Since the spring holidays just ended last week, this is usually the time of the year when everyone (or at least me) realizes how many activities and fun things they still wanted to do before summer and how little time they have left thanks to upcoming exams in May.

While I have resigned myself to hoping for dry weather and lots of barbecues this year, there are actually many more things to do, not least many events offered by the university and the student union (most of which run throughout the whole year, so you don’t have to wait until Easter to get involved).  The student union (for everyone who is as lost as I was in the beginning) is an association of students who represent Strathclyde’s student body when dealing with university or more general education issues and organize events, clubs and societies (for more detail: Furthermore, the building where the student union has their offices is called student union as well and at least for Strathclyde University it also includes several bars, cafés and multi-purpose rooms distributed over 8 floors.

So, anyway, the student union – besides offering cheap drinks – organizes and subsidises a lot of sports clubs and societies. The latter are almost free, as far as I know, and there are nearly a hundred different societies, ranging from charity and fundraising clubs to politically engaged groups and societies for students of certain subjects (such as the physics society). There are also societies for people from certain countries to meet fellow countrymen and –women which might be especially helpful in learning to find one’s way around after arriving in a new uni environment.

As for the sports clubs, they are a bit more expensive, as you have to become a member of the sports union (about £22 per year, I think) and usually pay for facilities or any extra equipment, depending on the sport. But again the range is pretty wide. While I’m not a big sports fan and have only tried one or two of the sports offered, you can basically find clubs for any common sport as well as martial arts and several outdoor activities, such as sailing, mountaineering and skydiving (see

The fun thing is that you can try as many clubs as you want in Freshers’ Week (first week before start of lectures in September) and even if it turns out you’re not a total sports enthusiast, most clubs include a lot of social events and nights out.

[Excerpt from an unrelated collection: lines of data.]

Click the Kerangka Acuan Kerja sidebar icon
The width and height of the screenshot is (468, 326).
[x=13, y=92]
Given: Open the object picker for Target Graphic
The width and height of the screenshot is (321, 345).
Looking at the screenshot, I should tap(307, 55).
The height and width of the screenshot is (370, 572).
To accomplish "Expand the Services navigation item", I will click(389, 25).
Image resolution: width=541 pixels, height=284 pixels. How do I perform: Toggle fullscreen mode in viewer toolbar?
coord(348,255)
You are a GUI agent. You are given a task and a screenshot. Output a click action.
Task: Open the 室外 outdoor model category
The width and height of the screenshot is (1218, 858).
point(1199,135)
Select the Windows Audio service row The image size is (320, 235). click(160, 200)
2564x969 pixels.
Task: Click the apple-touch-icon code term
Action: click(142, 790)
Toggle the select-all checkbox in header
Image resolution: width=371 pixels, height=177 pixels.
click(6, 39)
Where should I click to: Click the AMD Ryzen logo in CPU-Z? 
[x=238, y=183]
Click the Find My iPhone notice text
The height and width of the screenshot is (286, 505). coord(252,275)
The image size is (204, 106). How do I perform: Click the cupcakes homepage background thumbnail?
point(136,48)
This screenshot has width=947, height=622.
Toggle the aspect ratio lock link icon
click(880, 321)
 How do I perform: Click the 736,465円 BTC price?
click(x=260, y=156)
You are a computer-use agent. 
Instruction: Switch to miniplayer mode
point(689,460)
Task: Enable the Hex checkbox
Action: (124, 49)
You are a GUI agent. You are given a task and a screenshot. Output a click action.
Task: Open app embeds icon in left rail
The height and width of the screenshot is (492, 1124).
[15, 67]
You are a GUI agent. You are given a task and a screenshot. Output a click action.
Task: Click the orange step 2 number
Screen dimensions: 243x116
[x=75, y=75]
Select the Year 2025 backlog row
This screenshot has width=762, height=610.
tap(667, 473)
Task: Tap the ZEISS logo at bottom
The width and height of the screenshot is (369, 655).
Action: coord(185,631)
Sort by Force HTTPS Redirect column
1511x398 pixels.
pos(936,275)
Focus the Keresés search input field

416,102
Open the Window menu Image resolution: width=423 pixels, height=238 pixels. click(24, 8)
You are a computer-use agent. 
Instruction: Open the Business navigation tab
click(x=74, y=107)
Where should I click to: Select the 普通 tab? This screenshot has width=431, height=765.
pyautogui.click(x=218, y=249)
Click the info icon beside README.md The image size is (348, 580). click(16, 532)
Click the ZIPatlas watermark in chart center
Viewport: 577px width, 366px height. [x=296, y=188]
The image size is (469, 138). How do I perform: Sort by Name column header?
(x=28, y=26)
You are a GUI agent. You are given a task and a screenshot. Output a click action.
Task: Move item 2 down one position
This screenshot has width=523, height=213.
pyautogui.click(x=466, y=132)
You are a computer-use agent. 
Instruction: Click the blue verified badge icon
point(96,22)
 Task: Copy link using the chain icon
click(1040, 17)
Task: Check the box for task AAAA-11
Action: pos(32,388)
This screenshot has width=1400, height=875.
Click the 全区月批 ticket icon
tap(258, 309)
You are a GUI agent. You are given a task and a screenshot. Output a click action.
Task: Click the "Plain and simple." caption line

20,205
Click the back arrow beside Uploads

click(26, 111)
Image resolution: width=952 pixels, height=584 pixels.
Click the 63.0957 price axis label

Finally, there are many events organized for international students, especially by the International Society (surprisingly) (also see They run trips to other places in Scotland, movie nights, pub crawls, etc. One weekly highlight is the international pub night where tens to hundreds (depending on the season) of international students meet at a different pub every week. The pubs are chosen by the organisers and usually include pretty nice places in the city centre, so there’s a good chance you’re going to find your new favourite pub on one of these nights. But, of course, it’s also a great opportunity to get to know new people and a few of my “non-international” friends liked it so much, they also started going there regularly.

Another great place to meet international students is the international café organised by the Christian Union (CU) which is actually where I met many friends from my first year.  Every Thursday evening you can get a warm meal for £2 at the chaplaincy centre (on campus) together with other internationals and members of the CU. As the name suggests, it is mainly an event for international students and everybody is welcome to join, no matter which religious views you might or might not have.

Finally, the chaplaincy centre itself, together with an organisation called Glasgow Internationals (, is quite active as well when it comes to events for international students. In my first two years here, I participated in several of their hiking daytrips and Scottish cooking lessons.

While all of these international events are great to get to know people at the beginning of the year as well as to get opportunities for travelling around in Scotland, unfortunately, most “non-international” students (those considered as home students by the university, e.g. Scottish, English, Northern Irish) don’t know about them and so you’ll really just meet other foreign students there.

As a small addition, I found the following quite interesting website, while roaming the internet for some useful links: The tips and pieces of advice it gives on living and studying in the UK might be especially helpful for anyone from a non-European country.

A quick overview over what your physics course could look like

As I pretty much left out any details on the University of Strathclyde or my degree course in my last post, it is probably now time to catch up with that and mention a bit about the physics department and the different study options (for which there is also lots of information on the physics department website which you probably came across on your way to this blog).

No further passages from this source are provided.